In undergraduate analysis/calculus courses, we often learn about linear convergence of a sequence: a sequence $x_n\rightarrow x_\infty$ in $\mathbb{R}^n$ linearly if there exists $r\in (0,1)$ such that for sufficiently large $n$,
\begin{align}
\frac{\Vert x_{n+1}-x_\infty\Vert}{\Vert x_n-x_\infty\Vert}\leq r
\end{align}

In convex optimization, we say that a sequence $\{x_n\}$ of inputs to a convex function $f$ with a minimum converges linearly to a minimum $x^*$ if $f(x_n)-f(x^*)\leq \epsilon$ can be achieved in $O(\log\frac{1}{\epsilon})$ iterations.
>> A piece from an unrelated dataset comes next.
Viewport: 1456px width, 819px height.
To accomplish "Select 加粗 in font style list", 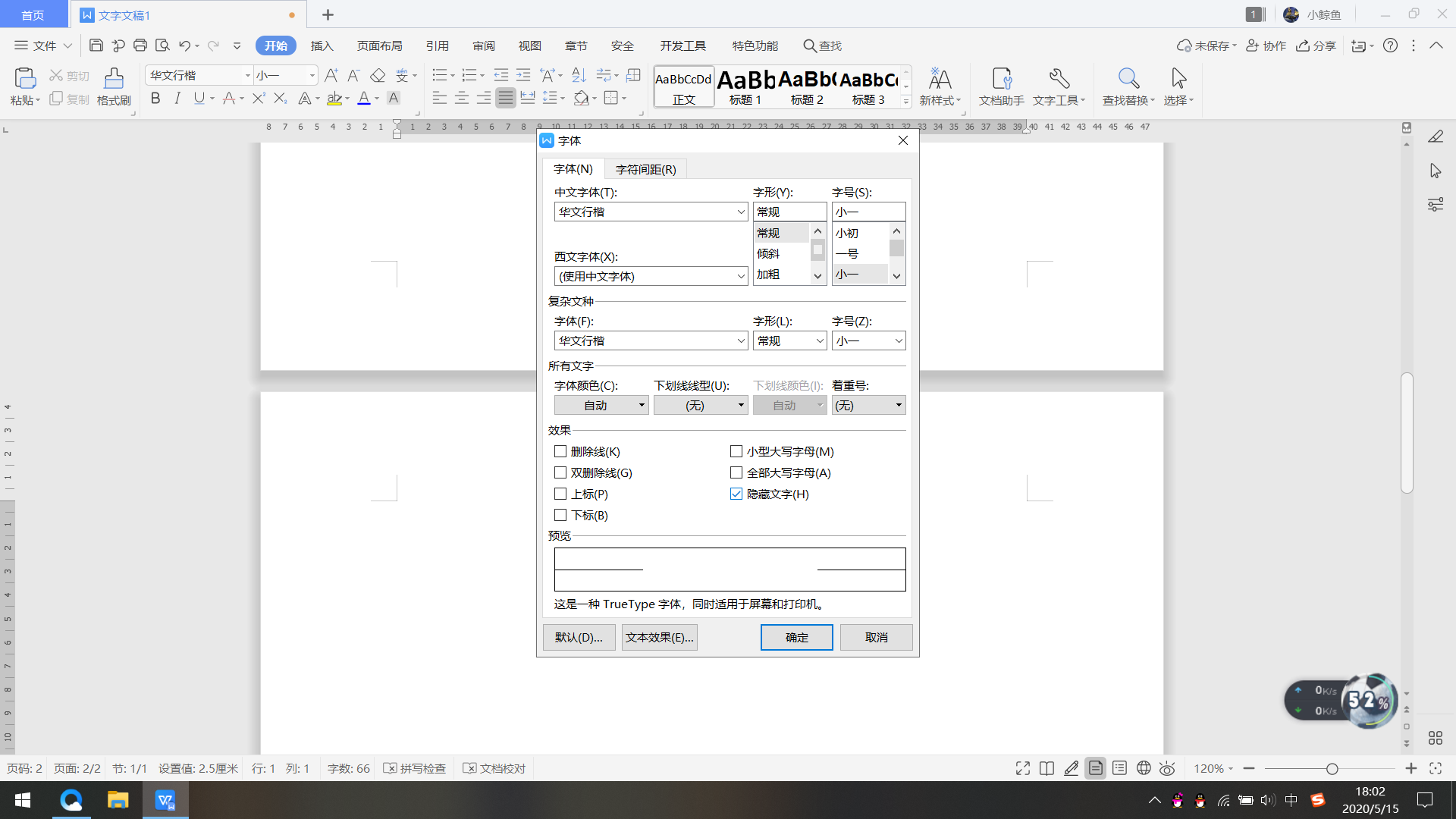I will (769, 275).
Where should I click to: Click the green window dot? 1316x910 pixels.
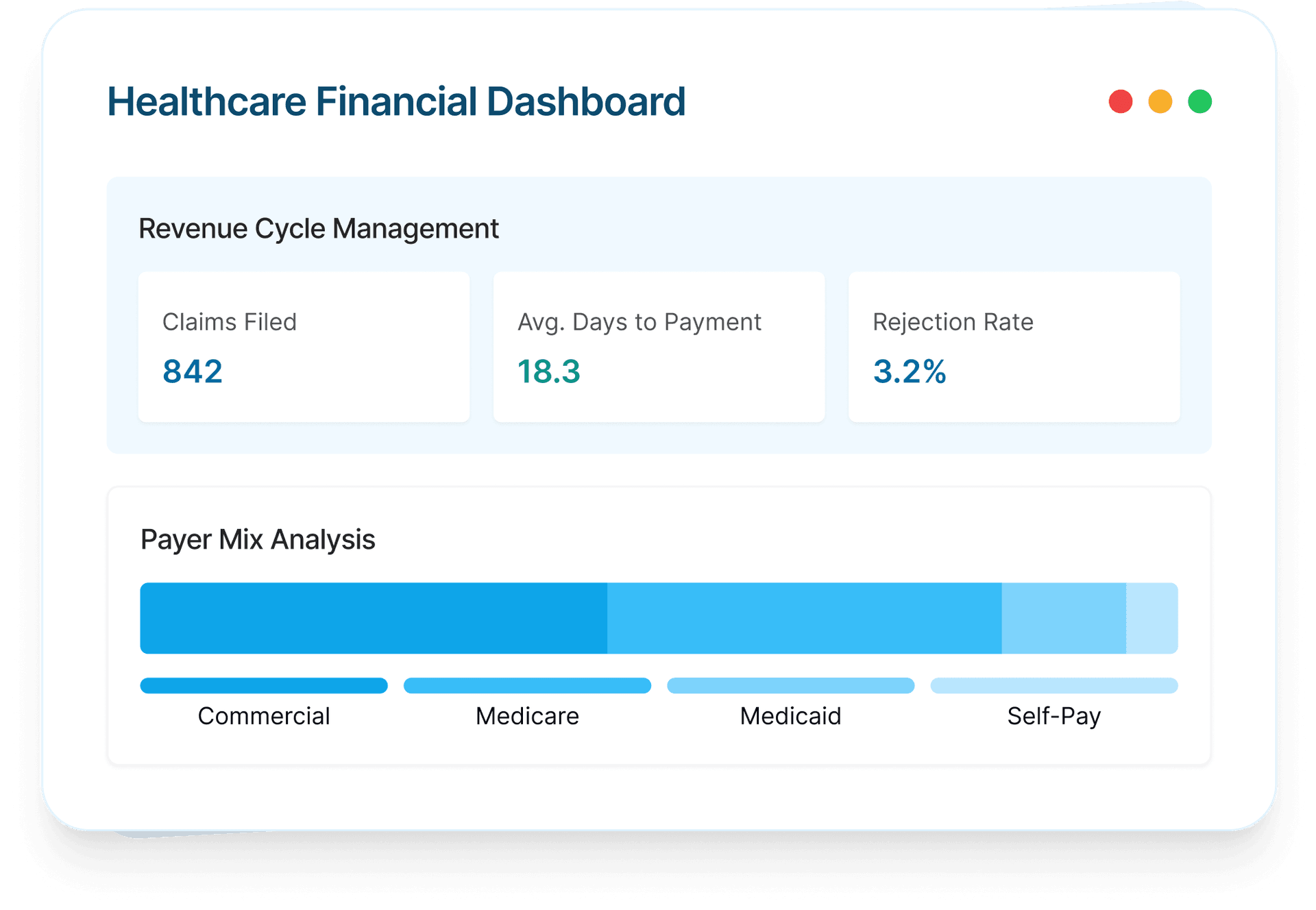point(1199,101)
Are these two definitions of linear convergence related, and if so, how?

Best Answer

First of all, the statement

In convex optimization, we say that a sequence $\{x_n\}$ of inputs to a convex function $f$ with a minimum converges linearly to a minimum $x^*$ if $f(x_n)-f(x^*)\leq \epsilon$ can be achieved in $O(\log\frac{1}{\epsilon})$ iterations.

is not true, because the values $f(x_n)$ can converge while $x_n$ does not converge at all, even for convex functions. This is because, even for convex functions, the minimum may not be unique, for instance $f(x)=0$ for all $x$.

Let $u_k=f(x_k)-f(x^*)$. Then, if the sequence $u_k$ converges linearly in the first definition, we have your second definition. This is how they're related, indeed the first definition is the real definition and the second definition is just the first definition applied to a particular sequence, usually either the optimality gap $f(x_n)-f(x^*)$ or the distance to an optimal soluton $\|x_n-x^*\|^2$.